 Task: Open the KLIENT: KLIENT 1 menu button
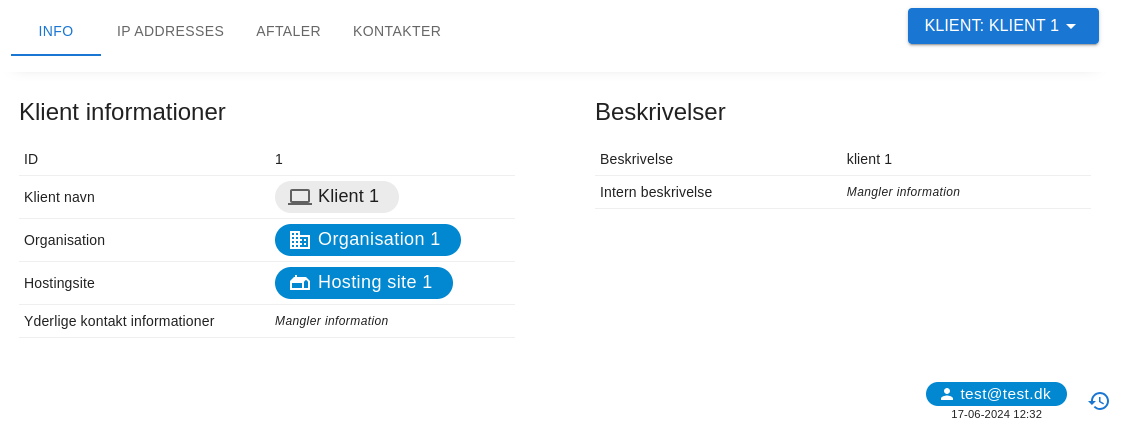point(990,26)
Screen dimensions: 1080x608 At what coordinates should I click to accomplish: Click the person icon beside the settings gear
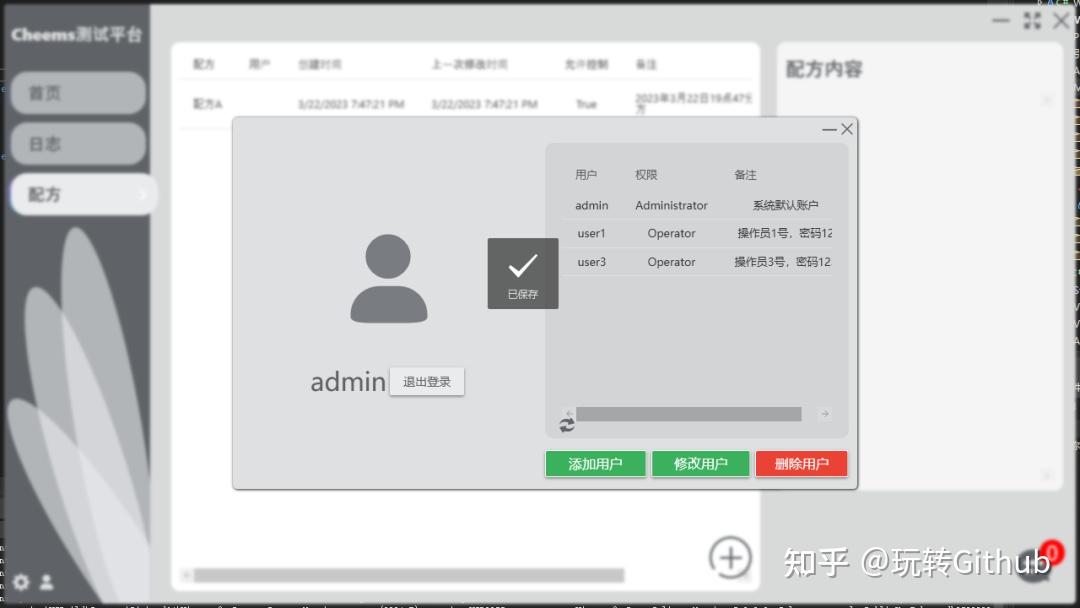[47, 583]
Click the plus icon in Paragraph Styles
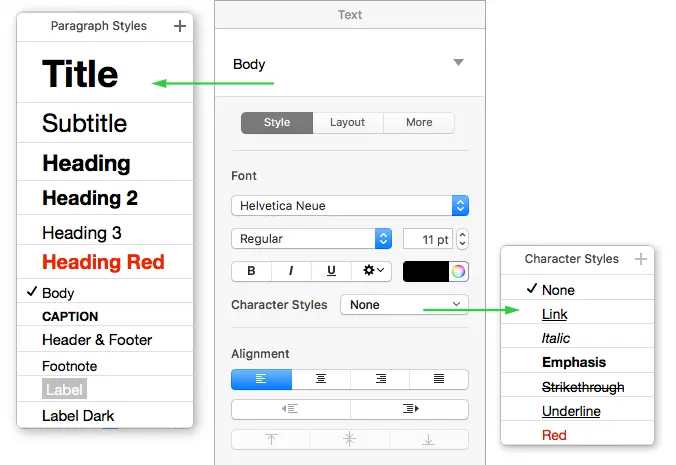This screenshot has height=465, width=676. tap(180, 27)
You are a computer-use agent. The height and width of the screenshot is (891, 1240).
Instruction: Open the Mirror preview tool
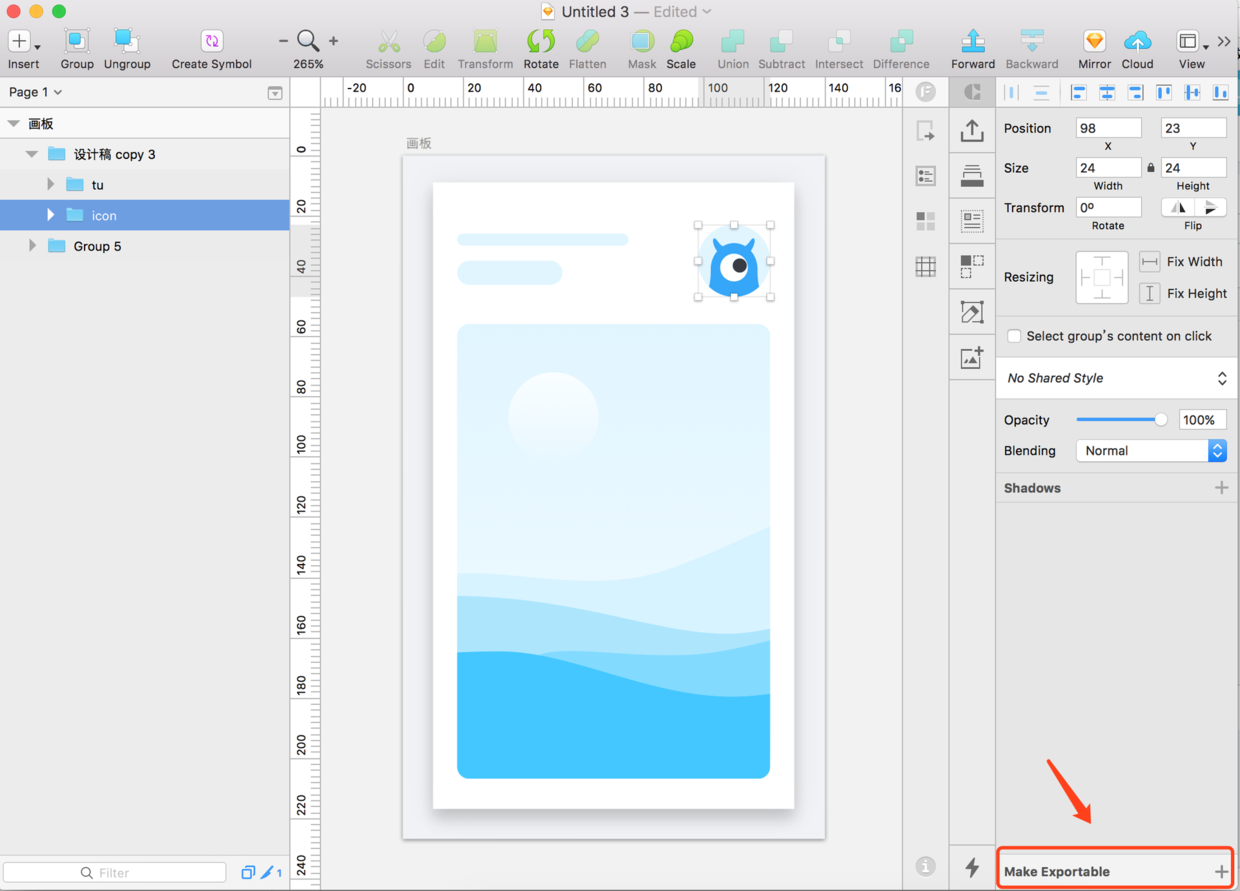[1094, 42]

══════════

- [BRIEF] An exact restatement of the lines from the one holding "You are a computer-use" through the end of the entries, both ends included, is the whole answer. Pictures stay out.

- [RESPONSE TO THE TASK]
You are a computer-use agent. The height and width of the screenshot is (891, 1240).
Instruction: Open the Mirror preview tool
[1094, 42]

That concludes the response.